Шли медленно, но главное, что шли – уходили от неминуемой гибели, и не бросили на причале других. Примерно часа через полтора со стороны оставленного причала донесся глухой взрыв и небо озарилось вспышками ракет, послышалась беспорядочная пальба.

- Румыны не стали дожидаться утра, полезли ночью! - высказал свою догадку новоиспеченный штурман Крымов, стоя рядом с командиром на мостике.
- Да. - согласился тот, - Похоже на то.
- Это скорее всего рванул броневик… Хорошо, что ребята поставили на него сюрприз. Теперь румыны поостерегутся и до рассвета больше не полезут к месту нашей стоянки, а значит у нас еще есть еще пару часов форы.
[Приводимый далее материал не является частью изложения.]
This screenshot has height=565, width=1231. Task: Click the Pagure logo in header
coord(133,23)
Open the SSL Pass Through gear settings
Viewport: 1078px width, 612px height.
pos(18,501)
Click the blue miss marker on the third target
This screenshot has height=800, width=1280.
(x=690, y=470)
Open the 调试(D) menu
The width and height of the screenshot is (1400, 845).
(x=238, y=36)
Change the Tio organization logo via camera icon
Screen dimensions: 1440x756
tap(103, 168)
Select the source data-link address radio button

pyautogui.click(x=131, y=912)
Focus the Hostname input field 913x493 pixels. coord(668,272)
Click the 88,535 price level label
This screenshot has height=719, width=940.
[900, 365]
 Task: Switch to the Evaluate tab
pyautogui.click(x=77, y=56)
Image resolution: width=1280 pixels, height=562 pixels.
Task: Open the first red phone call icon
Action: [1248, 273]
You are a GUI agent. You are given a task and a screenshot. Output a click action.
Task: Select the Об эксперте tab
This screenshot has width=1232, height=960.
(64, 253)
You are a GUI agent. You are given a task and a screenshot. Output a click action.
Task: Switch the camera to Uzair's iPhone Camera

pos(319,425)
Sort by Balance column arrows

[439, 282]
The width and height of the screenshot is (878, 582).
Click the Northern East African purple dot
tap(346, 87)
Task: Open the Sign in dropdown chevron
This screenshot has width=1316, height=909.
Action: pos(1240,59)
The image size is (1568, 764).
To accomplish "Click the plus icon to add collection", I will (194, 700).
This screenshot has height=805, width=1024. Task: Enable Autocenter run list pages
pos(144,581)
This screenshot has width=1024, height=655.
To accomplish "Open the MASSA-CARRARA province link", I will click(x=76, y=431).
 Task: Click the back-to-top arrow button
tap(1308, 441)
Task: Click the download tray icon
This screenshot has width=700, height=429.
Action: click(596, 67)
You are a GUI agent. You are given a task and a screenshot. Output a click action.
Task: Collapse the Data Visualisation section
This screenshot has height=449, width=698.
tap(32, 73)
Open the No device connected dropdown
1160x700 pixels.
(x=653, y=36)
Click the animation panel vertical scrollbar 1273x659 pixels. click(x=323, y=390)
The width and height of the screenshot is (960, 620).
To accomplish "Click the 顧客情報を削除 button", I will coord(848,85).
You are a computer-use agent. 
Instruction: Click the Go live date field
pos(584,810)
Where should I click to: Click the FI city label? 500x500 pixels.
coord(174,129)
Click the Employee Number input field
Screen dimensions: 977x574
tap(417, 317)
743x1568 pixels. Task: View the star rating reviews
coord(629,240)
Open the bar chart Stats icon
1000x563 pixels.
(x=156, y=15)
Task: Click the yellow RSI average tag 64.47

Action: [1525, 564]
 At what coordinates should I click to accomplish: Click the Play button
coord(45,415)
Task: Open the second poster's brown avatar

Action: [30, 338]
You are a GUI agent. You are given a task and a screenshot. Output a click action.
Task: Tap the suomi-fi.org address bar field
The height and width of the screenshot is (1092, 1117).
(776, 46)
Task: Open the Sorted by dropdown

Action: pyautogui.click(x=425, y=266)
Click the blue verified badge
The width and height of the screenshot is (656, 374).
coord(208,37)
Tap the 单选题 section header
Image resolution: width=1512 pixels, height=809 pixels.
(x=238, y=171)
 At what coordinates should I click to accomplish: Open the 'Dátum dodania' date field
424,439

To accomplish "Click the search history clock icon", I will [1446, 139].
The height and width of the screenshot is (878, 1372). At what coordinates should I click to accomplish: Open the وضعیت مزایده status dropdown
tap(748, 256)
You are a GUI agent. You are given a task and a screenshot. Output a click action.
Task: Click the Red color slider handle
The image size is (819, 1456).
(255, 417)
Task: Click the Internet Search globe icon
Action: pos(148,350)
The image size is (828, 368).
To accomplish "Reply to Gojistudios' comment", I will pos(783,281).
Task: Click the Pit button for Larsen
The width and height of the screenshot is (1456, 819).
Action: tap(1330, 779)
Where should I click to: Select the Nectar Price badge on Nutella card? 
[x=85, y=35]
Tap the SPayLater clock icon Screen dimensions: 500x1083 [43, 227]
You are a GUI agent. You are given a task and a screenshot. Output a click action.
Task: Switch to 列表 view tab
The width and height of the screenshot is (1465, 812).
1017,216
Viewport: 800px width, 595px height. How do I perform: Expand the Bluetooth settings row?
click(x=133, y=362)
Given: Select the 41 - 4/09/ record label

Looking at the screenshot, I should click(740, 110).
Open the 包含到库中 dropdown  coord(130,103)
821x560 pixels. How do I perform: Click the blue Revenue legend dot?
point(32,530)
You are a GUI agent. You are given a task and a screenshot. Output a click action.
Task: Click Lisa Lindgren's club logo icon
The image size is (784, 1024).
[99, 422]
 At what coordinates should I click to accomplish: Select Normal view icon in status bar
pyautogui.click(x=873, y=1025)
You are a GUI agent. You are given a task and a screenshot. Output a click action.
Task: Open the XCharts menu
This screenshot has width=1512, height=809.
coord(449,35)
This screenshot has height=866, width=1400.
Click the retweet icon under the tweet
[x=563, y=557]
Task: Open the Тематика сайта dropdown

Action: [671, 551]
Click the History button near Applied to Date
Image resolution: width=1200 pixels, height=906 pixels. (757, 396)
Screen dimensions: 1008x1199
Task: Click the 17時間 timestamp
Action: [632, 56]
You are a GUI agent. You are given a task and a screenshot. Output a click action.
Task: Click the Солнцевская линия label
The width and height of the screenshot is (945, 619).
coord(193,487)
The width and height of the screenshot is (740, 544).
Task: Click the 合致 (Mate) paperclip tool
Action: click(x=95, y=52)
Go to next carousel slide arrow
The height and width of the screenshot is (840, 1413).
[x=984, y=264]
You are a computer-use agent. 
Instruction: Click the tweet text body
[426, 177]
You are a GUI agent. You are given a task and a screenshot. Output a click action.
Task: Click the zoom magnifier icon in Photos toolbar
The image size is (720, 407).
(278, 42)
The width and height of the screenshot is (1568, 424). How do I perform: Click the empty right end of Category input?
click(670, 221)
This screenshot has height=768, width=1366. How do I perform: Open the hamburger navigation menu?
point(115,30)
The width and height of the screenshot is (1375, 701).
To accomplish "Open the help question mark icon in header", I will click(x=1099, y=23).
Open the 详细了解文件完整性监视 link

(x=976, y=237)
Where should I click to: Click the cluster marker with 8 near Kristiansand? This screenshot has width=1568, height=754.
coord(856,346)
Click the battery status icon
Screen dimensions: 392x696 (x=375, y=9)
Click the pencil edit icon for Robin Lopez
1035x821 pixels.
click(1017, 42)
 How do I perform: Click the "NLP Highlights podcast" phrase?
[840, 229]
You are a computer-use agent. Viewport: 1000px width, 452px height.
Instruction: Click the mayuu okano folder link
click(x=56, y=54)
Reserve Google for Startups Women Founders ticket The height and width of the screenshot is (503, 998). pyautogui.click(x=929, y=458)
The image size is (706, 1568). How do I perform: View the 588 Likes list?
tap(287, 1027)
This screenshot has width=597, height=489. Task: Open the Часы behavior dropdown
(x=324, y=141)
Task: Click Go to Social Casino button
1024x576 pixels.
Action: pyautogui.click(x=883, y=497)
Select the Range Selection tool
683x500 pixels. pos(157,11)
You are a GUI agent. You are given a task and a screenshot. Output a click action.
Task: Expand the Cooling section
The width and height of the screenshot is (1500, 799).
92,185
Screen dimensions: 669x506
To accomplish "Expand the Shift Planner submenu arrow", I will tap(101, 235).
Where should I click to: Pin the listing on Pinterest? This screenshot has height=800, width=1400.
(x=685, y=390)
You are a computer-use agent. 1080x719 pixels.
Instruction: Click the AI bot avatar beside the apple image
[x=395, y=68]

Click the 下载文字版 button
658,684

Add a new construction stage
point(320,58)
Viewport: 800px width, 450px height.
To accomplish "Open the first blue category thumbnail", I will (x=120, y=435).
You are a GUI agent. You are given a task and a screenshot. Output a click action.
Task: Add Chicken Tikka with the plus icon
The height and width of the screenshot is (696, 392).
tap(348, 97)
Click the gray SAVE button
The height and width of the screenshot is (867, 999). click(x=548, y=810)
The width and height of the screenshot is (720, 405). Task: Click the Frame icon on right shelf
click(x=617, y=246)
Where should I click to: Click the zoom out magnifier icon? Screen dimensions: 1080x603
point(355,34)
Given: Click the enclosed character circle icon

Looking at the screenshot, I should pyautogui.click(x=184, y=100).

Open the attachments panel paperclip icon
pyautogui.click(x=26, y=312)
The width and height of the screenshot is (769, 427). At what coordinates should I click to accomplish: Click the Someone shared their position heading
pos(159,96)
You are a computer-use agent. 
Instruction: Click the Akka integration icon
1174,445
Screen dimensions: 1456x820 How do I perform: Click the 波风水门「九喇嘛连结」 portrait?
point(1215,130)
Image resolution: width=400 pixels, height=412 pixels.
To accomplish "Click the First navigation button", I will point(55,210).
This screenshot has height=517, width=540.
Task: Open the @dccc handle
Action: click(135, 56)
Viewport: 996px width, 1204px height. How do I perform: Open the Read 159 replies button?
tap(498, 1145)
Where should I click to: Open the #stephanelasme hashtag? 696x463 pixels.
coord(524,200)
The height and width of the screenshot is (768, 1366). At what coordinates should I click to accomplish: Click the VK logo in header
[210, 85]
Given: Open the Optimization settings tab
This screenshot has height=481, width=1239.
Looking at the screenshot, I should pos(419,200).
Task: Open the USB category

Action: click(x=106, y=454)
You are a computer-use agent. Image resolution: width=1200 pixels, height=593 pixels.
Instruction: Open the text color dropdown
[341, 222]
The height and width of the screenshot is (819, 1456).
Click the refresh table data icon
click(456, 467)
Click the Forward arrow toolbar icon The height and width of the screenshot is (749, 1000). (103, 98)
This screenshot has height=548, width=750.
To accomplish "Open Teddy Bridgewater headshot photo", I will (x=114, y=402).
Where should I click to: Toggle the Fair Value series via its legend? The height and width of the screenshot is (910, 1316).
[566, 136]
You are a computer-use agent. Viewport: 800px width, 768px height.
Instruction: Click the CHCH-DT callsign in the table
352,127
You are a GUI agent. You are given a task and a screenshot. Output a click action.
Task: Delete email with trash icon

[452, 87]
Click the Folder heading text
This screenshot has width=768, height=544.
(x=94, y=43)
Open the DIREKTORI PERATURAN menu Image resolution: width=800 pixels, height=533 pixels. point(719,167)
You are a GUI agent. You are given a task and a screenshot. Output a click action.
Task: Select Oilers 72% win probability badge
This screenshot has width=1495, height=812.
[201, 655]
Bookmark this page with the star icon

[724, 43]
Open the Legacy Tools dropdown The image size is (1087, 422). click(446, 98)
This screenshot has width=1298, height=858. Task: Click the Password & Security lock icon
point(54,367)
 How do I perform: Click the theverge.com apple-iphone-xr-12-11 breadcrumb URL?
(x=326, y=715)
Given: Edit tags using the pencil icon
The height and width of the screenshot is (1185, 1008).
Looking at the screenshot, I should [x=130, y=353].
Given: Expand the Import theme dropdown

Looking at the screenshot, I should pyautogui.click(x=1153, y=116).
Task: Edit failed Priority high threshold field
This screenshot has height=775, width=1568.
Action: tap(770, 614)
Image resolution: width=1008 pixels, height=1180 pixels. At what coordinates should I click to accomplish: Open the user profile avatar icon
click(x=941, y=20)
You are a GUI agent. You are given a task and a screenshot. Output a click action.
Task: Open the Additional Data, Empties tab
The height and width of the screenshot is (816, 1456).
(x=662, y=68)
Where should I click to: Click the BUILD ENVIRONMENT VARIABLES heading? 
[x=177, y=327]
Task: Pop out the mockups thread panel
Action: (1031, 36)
Успеем отойти подальше. - сказал Лев и посветил фонариком на карту.
- Румыны... Или кто там с ними… Может и немцы решили сунуть в порт свое жало...- в раздумье произнес лейтенант, разглядывая в бинокль оставленный город... Сколько сейчас на румбе?
- Курс сто десять. - ответил рулевой.
- Хорошо. Так держать. - сказал Карпенко матросу и, обращаясь к Крымову добавил: - через тридцать минут ляжем на сто восемьдесят. Пойдем мористее. Они нас будут искать поближе к берегу, а мы пойдем в открытое море.

Через три часа горизонт скрылся из виду. Качка ощутимо усилилась. Карпенко прибавил двигателям оборотов. Теперь их шум не демаскировал «охотник», и надо было как можно дальше уйти от берега. То, что будет погоня – Михаил нисколько не сомневался. Слишком лакомый кусок ускользнул у врагов из-под носа.

Лейтенант распорядился усилить наблюдение. Теперь несколько человек, как на корабле, так и на барже и буксире внимательно смотрели за морем и за небом. Жаль, что бинокль был только один – у Карпенко.

Все складывалось, как будто, неплохо. Ушли незаметно, с наименьшими потерями, забрали баржу, людей и буксир. Приказ выполнили, вот только сам буксир беспокоил лейтенанта. Машина на нем никак не хотела запускаться. Топилин хоть и хорохорился, и обещал все наладить, но время шло, а поломанный двигатель молчал.

Взошло солнце. Мерно гудели двигатели «мошки», «наматывая на винты» морские мили. Все было тихо, горизонт был чист.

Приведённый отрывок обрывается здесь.